Meat covered in gelatinous goo was once a classic American comfort food.
If you pick up an old edition of Joy of Cooking, the venerable American cookbook, you’ll discover an unexpectedly large section devoted to one obscure dish. From the 1940s to the 1970s, the cookbook contained pages and pages of colorful concoctions called aspics, or savory Jell-O salads.

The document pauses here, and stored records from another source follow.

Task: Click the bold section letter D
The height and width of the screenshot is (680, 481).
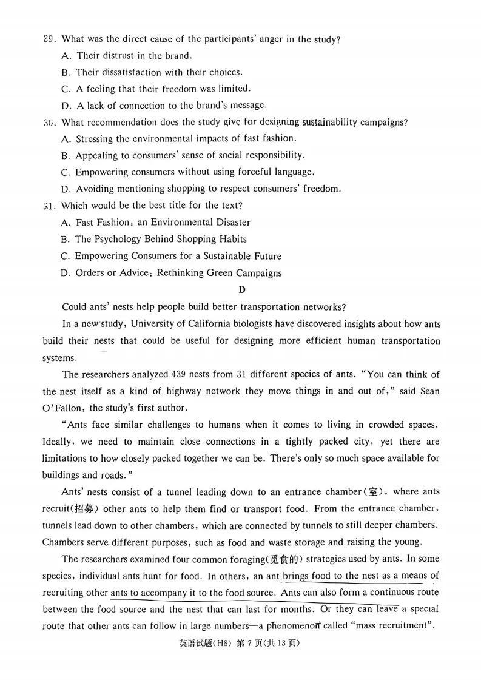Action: [241, 289]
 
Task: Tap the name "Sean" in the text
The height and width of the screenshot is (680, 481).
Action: [429, 391]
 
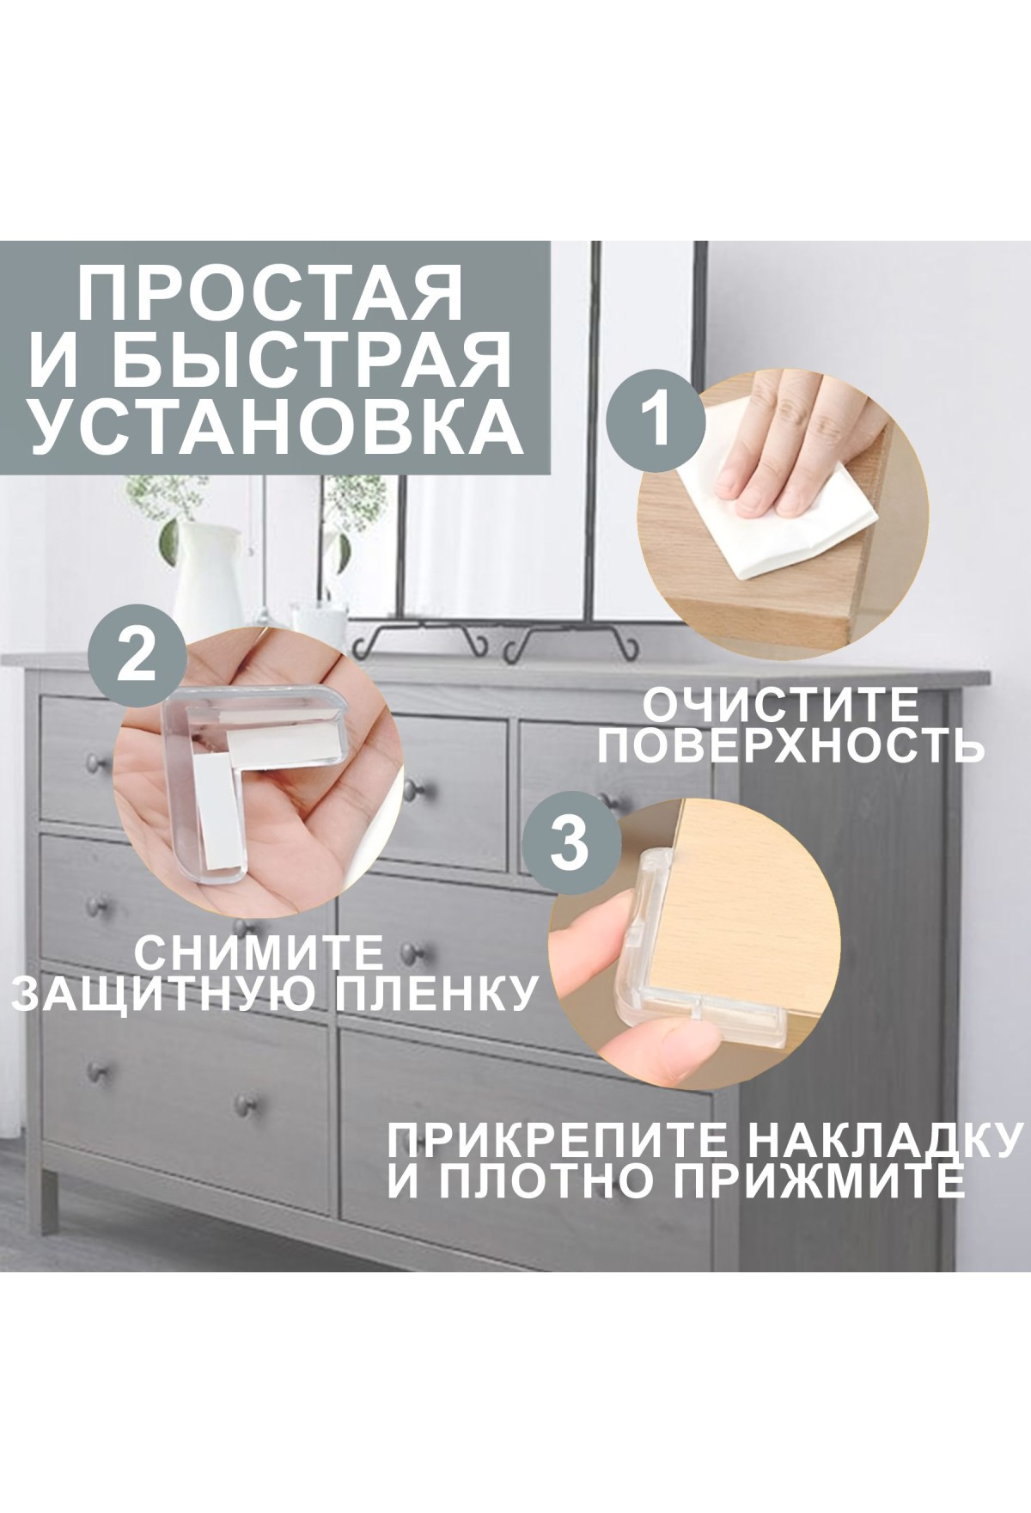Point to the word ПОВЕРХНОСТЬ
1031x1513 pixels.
point(791,745)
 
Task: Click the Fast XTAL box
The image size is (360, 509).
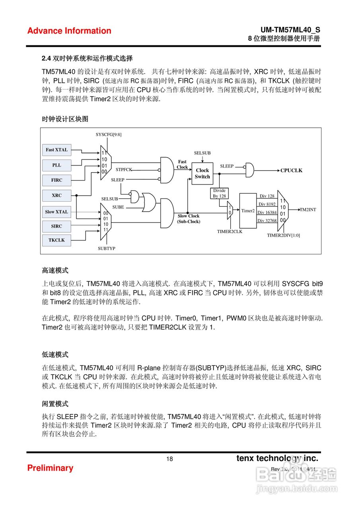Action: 56,150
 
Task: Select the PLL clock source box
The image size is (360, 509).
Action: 56,165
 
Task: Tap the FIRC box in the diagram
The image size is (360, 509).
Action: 56,180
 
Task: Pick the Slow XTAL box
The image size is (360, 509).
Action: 56,212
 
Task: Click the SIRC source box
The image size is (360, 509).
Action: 56,226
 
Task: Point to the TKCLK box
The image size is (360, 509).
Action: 56,240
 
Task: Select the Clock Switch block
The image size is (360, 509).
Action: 202,173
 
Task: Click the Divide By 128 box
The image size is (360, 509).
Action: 219,193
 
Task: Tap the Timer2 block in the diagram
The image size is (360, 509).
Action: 248,210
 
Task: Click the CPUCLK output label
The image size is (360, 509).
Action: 291,171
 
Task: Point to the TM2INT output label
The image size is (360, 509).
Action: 307,210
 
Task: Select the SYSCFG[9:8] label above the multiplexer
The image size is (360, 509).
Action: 109,134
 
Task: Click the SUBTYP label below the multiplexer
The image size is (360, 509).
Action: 106,248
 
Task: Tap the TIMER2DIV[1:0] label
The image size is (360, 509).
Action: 283,235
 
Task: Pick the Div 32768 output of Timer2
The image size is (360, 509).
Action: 267,221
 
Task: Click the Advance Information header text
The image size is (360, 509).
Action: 69,31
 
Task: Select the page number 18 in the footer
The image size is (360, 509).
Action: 169,459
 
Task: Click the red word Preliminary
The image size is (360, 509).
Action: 50,468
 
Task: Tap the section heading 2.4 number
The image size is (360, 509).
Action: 46,58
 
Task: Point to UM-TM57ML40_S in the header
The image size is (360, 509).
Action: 290,30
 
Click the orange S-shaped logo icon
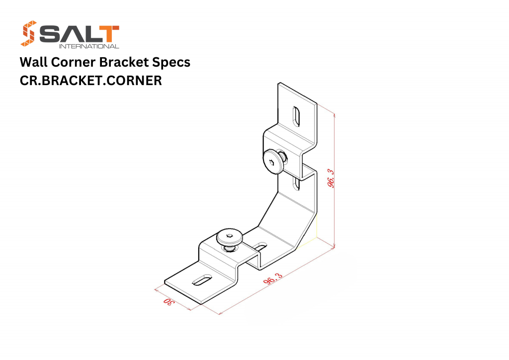tap(28, 33)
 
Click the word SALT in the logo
tap(79, 34)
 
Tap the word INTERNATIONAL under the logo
tap(89, 46)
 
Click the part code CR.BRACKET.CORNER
tap(91, 81)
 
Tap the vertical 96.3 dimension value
tap(331, 178)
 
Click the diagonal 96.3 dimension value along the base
tap(273, 279)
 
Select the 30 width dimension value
tap(169, 301)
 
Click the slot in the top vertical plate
tap(296, 116)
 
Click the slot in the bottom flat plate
tap(202, 280)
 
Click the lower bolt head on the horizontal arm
tap(230, 237)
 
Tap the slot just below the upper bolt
tap(296, 183)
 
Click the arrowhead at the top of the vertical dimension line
tap(334, 114)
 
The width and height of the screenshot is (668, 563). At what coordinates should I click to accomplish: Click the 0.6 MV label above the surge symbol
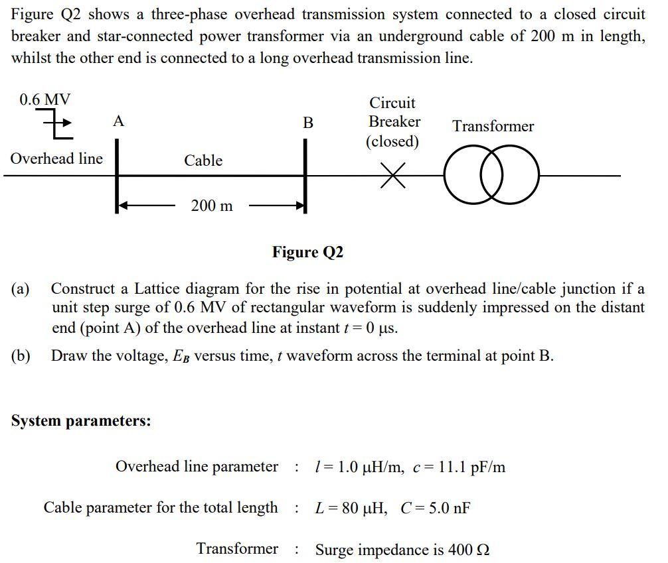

Sweet, fruity versions of Jello-O salad remain popular at funerals and church picnics across the South and Midwest. But aspics have largely disappeared. Jell-O salad is now nearly impossible to find in restaurants, and the savory, meaty, vegetable-laden recipes are all but forgotten. Today, very few Americans find shredded meat and vegetables suspended in translucent, gelatinous goo to be appetizing. So what accounts for Jell-O salad’s prior popularity?
In the post–World War II boom, instant and processed foods experienced a meteoric rise in the United States. Instant gelatin became a popular way to prepare snacks and sweets that once would have constituted labor-intensive projects. But in an equal and opposite reaction, the easier these recipes became, the more housewives used store-bought items in creative cooking projects. Making towering, molded Jell-O salads allowed them to cook for special occasions while still using convenient, mass-produced products.
In the 1970s, however, a shift toward healthier food and fresh ingredients ended Jell-O’s reign in American kitchens. By the 1980s, the savory Jell-O fad had faded, and today, even the neon-hued fruit flavors are more common in hospital cafeterias than anywhere else.
An exception is Utah, where Mormon cuisine still embraces Jell-O in its many forms. Utah and other parts of the heavily Mormon West are sometimes called the Jell-O Belt, since they consume twice as much Jello-O as the national average. At Mormon gatherings, it’s common to find Jell-O salads that feature tomatoes, cubed ham, shredded chicken, or canned tuna.